With the national vaccination rate continuing to climb — more than 140 million people in the U.S. having received at least their first dose — maybe you are wondering: What will I be able to do once I join the ranks of the fully vaxxed? Last month, the Centers for Disease Control and Prevention began rolling out guidance, allowing those who have completed their coronavirus inoculation cycle to enjoy little indoor hangs and domestic travel. On Tuesday, the agency also cleared this group to bare their naked faces, indoors and outdoors, in small groups settings. According to new guidelines, the CDC also welcomes them to remove their masks while hiking, biking, running, walking, and otherwise exercising outdoors, provided they are alone or with other members of their household. Also! They are now allowed to go maskless while eating outdoors, with and among other people.
Basically, the takeaway seems to be that vaccinated people can safely remove their masks outdoors, provided they aren’t part of a crowd.
Given that the CDC already gave fully vaccinated people — which is to say, people who are at least two weeks out from either their second dose of the Moderna or Pfizer vaccines, or their first/only does of Johnson & Johnson — the green light to socialize unmasked indoors, the guidance about outdoor masking feels a bit redundant. But to help you avoid any confusion, the CDC has mocked up a handy infographic that still manages to raise some questions. I, for example, am wondering how the agency conceives of dining as a concept:
In short, the CDC would like everyone, regardless of their vaccination status, to continue exercising caution — practicing social distancing and face-covering — in large public spaces, whether they are enclosed or not. Think: movie theaters, sports stadiums, concert venues, grocery stores, malls, etc. Previously regular indoor activities, such as getting a haircut or going to a museum, become safer for people who have been vaccinated (duh), but the pandemic remains ongoing, so masks are still on the menu. As for medium and large gatherings, the CDC kindly advises everyone to desist for the time being.

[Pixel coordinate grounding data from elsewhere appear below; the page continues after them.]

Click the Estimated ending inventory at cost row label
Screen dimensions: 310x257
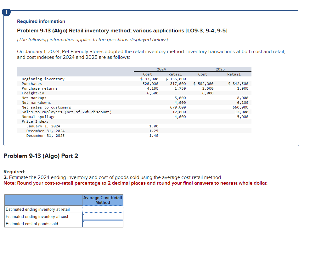pos(37,216)
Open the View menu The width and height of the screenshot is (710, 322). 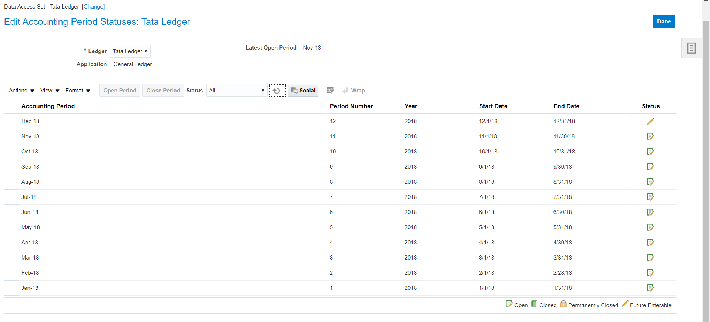[50, 91]
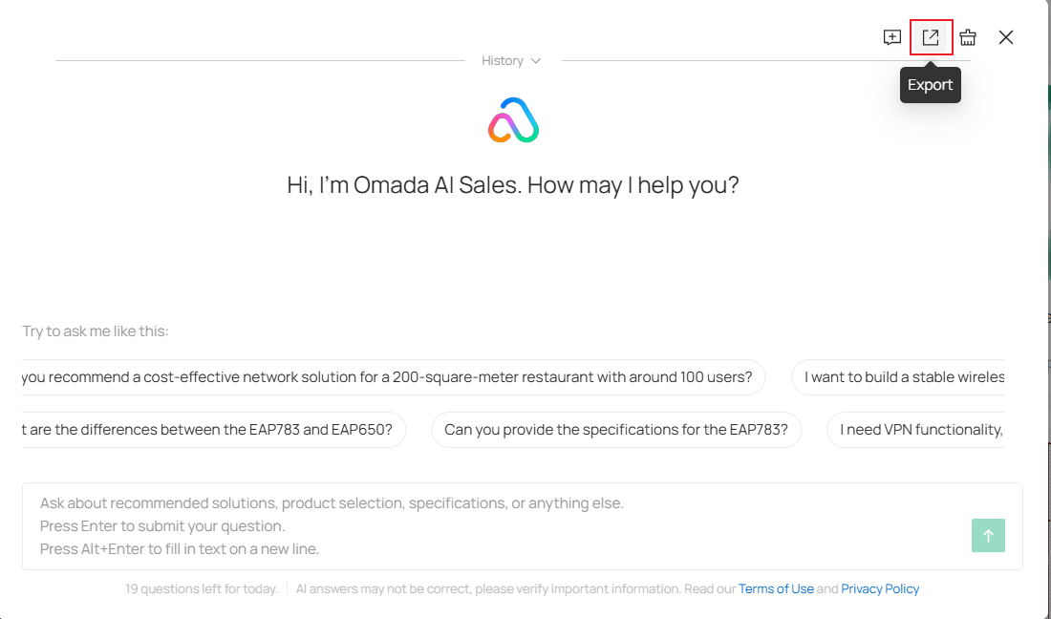Open the Privacy Policy link
The image size is (1051, 619).
(x=880, y=589)
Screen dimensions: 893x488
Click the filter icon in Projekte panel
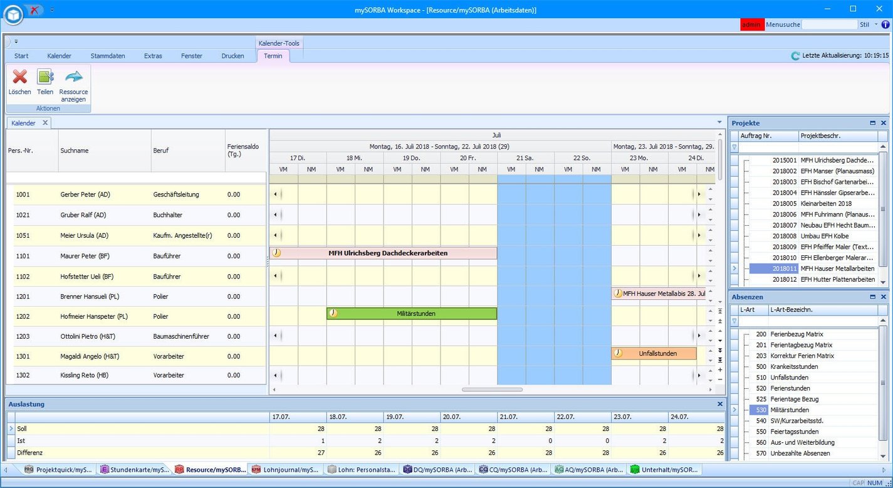tap(735, 147)
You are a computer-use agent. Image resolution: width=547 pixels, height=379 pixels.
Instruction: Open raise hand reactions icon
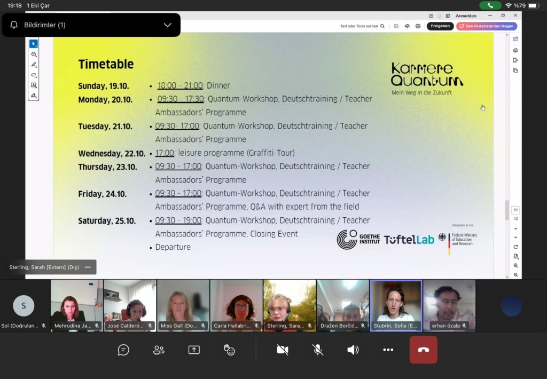(x=229, y=350)
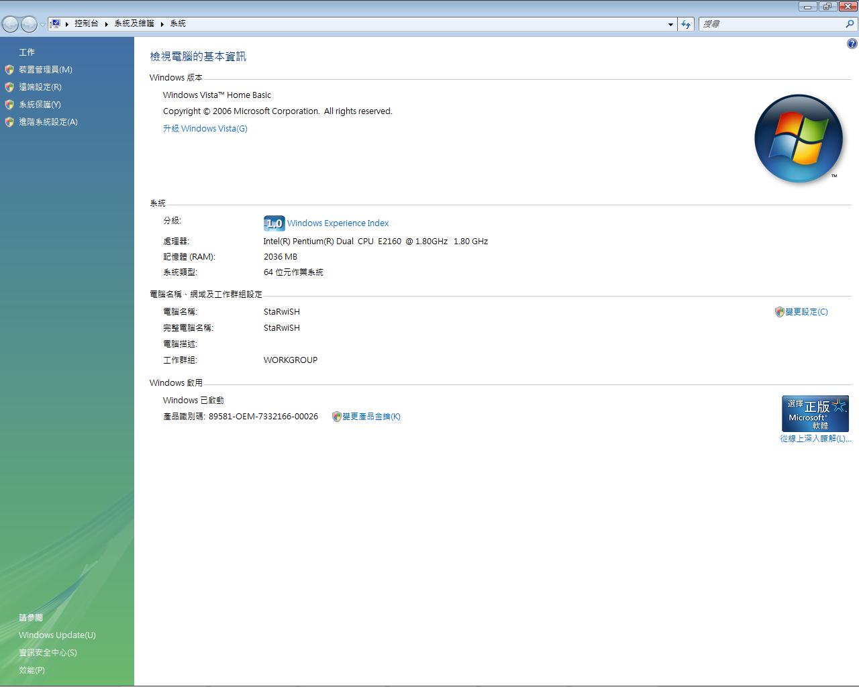This screenshot has width=859, height=687.
Task: Open 遠端設定(R) from the task sidebar
Action: coord(40,87)
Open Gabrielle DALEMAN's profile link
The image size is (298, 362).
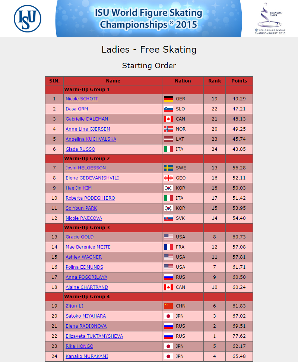pos(87,119)
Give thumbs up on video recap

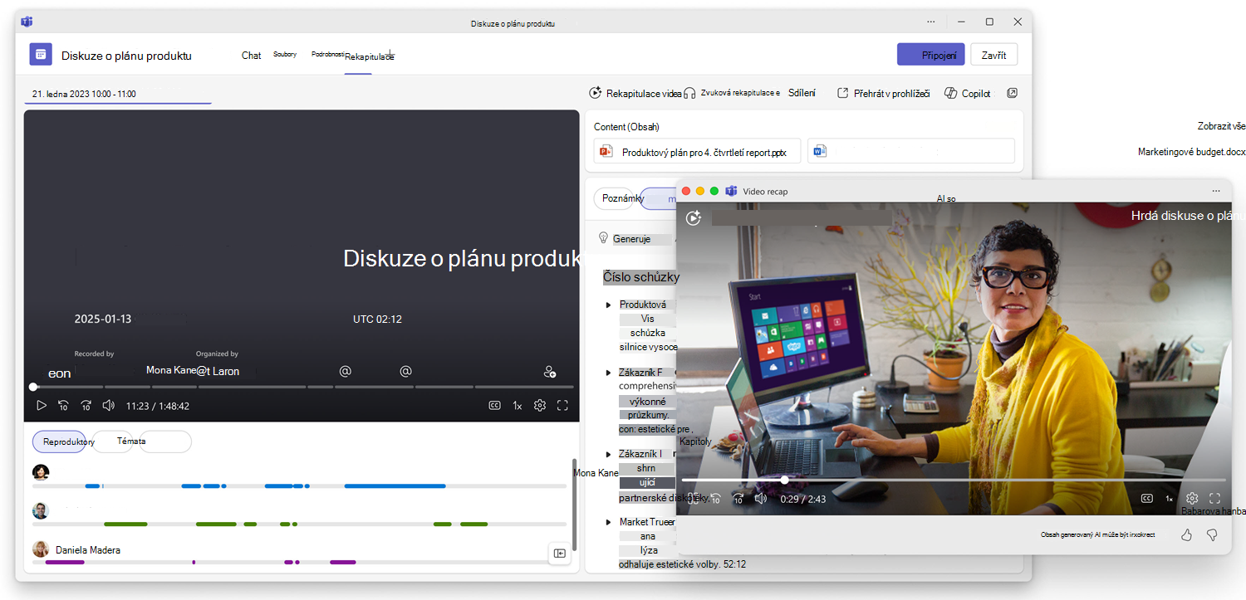[x=1186, y=534]
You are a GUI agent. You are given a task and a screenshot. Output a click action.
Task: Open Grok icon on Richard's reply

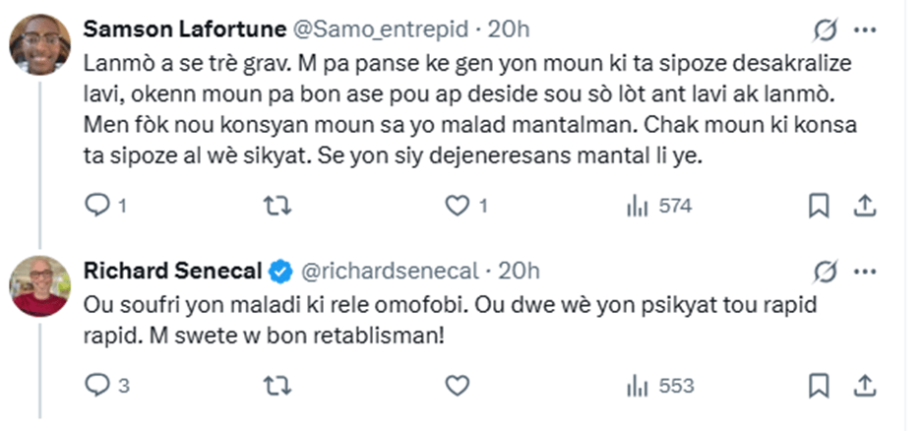(x=825, y=271)
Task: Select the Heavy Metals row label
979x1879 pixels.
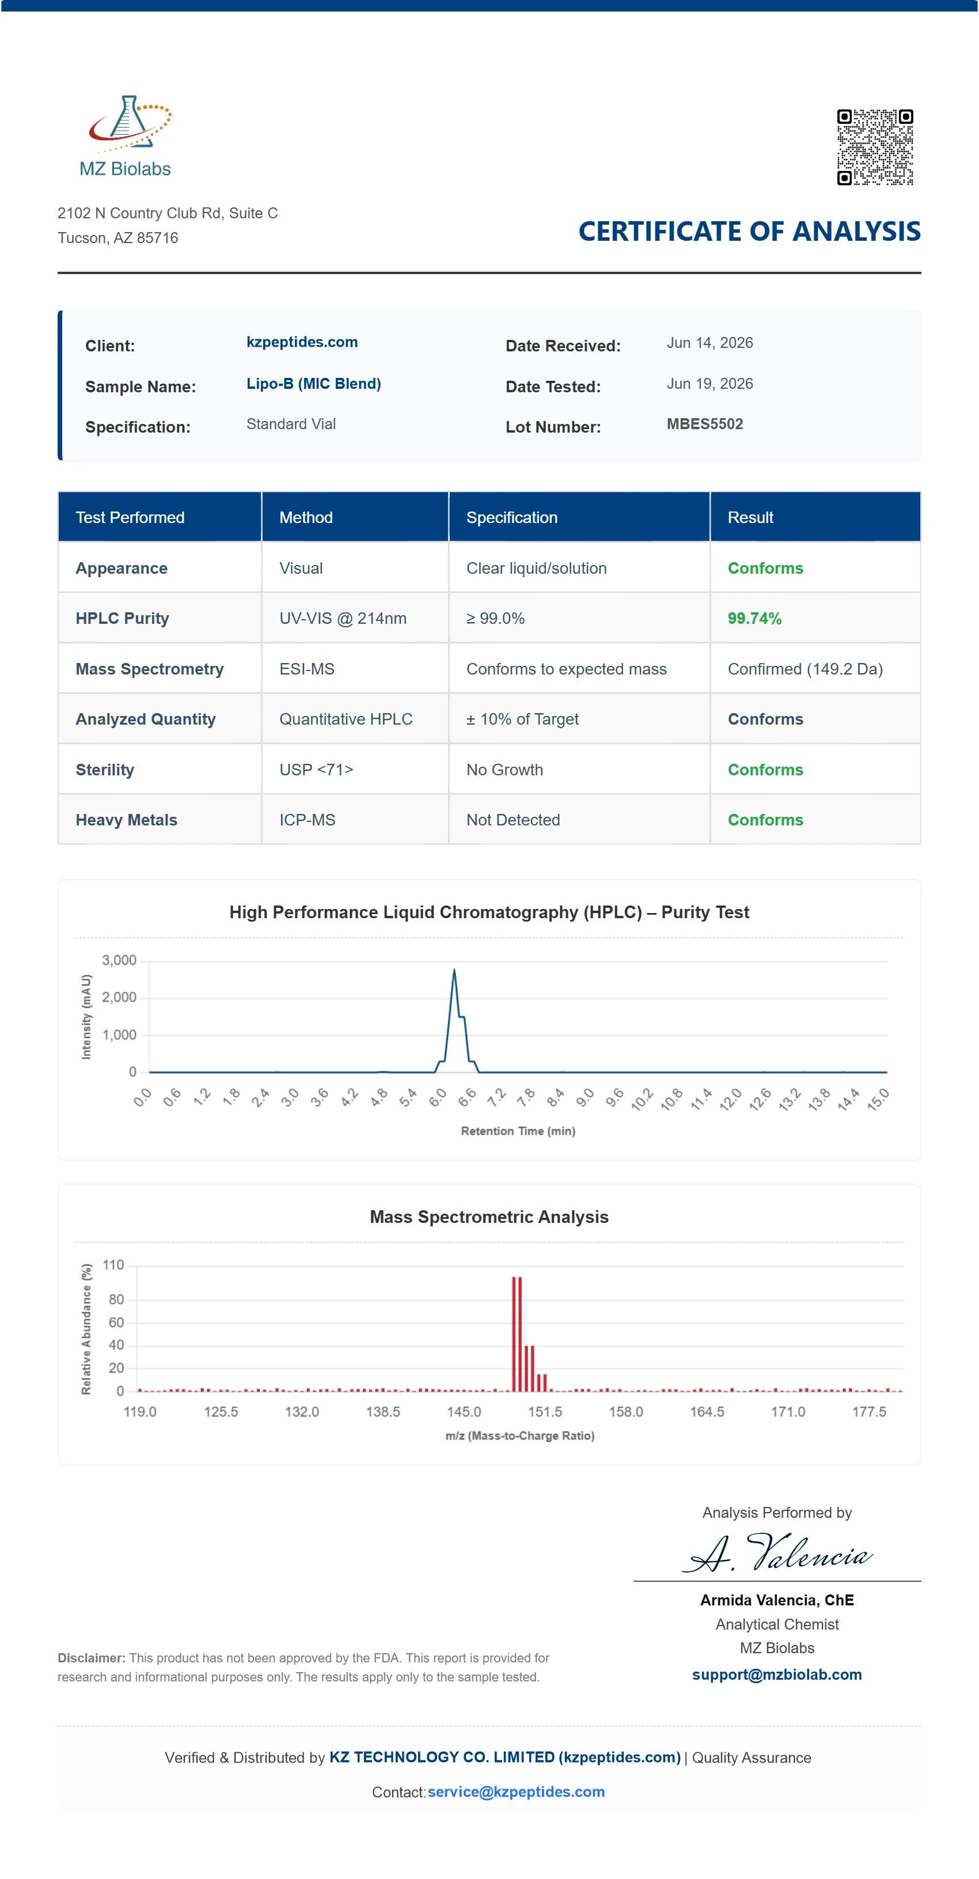Action: pos(126,820)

Based on the numbers, reasonably spaced, open-air situations do seem low-risk, particularly when vaccine efficacy appears to range from 72 (for J&J) to 95 percent (for Pfizer). Trouble is, you can’t tell who is and who is not vaccinated simply by looking at them, which — as the New York Times notes — introduces high potential for interpersonal conflict and suspicion as people begin removing masks in public. For those who want to feel the sun on their chins ASAP, “complexity is the price,” University of California, San Francisco epidemiologist George Rutherford explained to BuzzFeed News. But “if you want simple rules, then we just wear masks until every last one of us is vaccinated.”